### What the task asks
Output the text of the records below as a JSON list of strings, one string per line, with blank lines omitted. Leave the pictures out of the output.

### Data listing
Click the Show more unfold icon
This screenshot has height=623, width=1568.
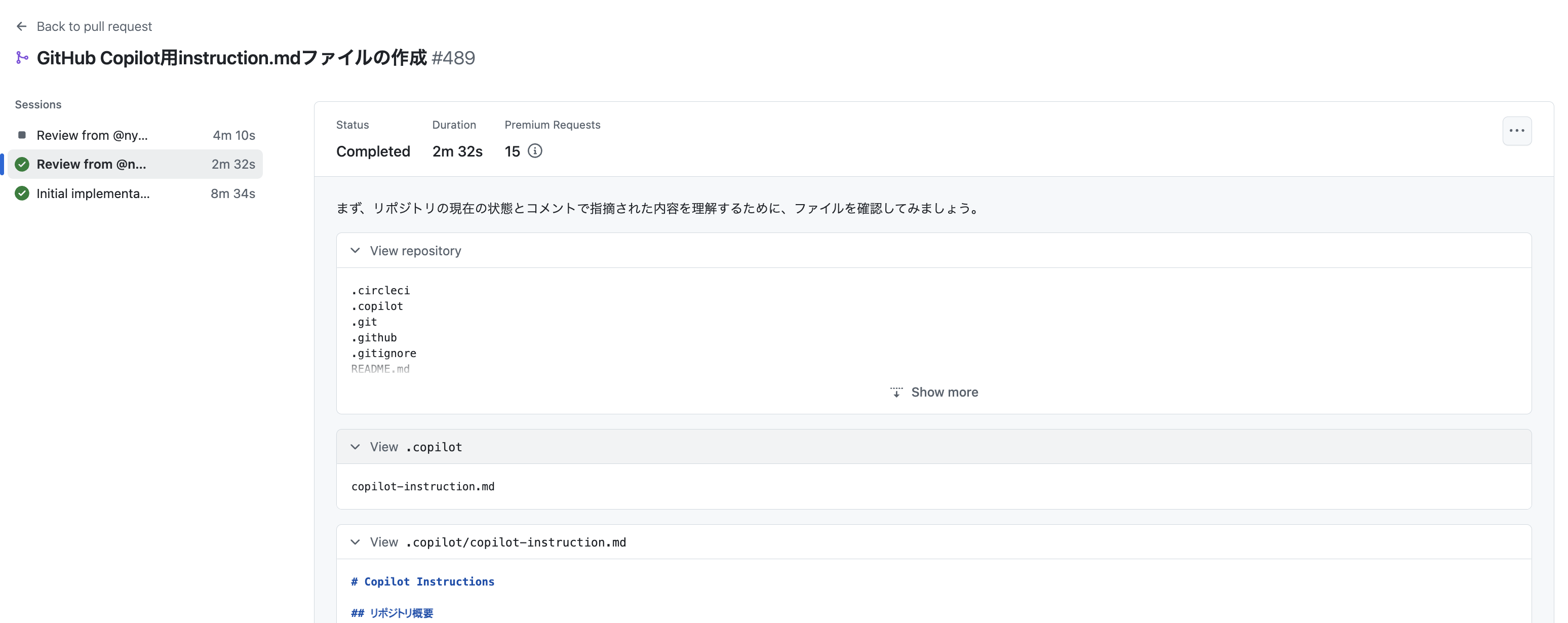click(896, 392)
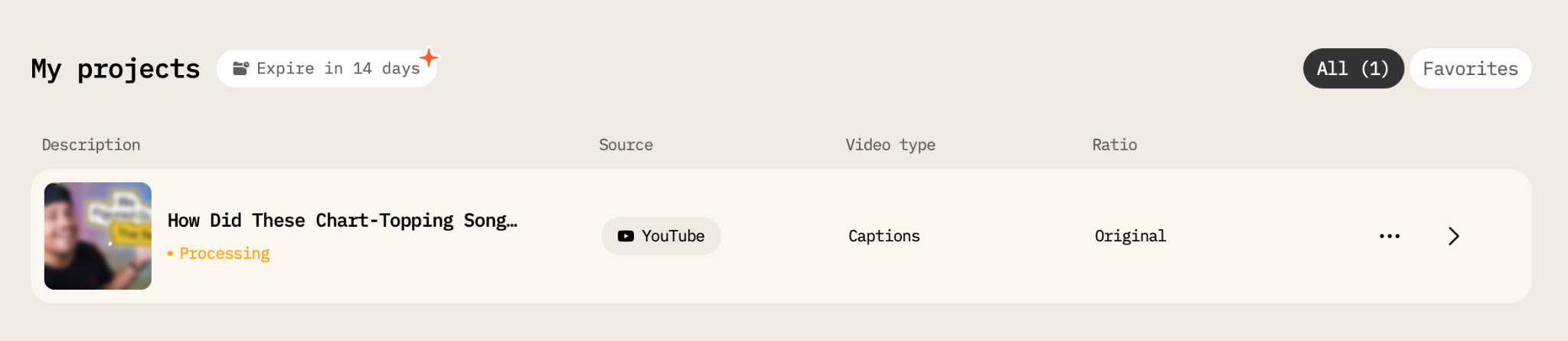Click the orange dot beside Processing
This screenshot has height=341, width=1568.
click(x=170, y=254)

### Exercise output
[
  "Click the Show more unfold icon",
  "This screenshot has height=623, width=1568.",
  "click(896, 392)",
  "Click the orange dot beside Processing",
  "This screenshot has height=341, width=1568.",
  "click(x=170, y=254)"
]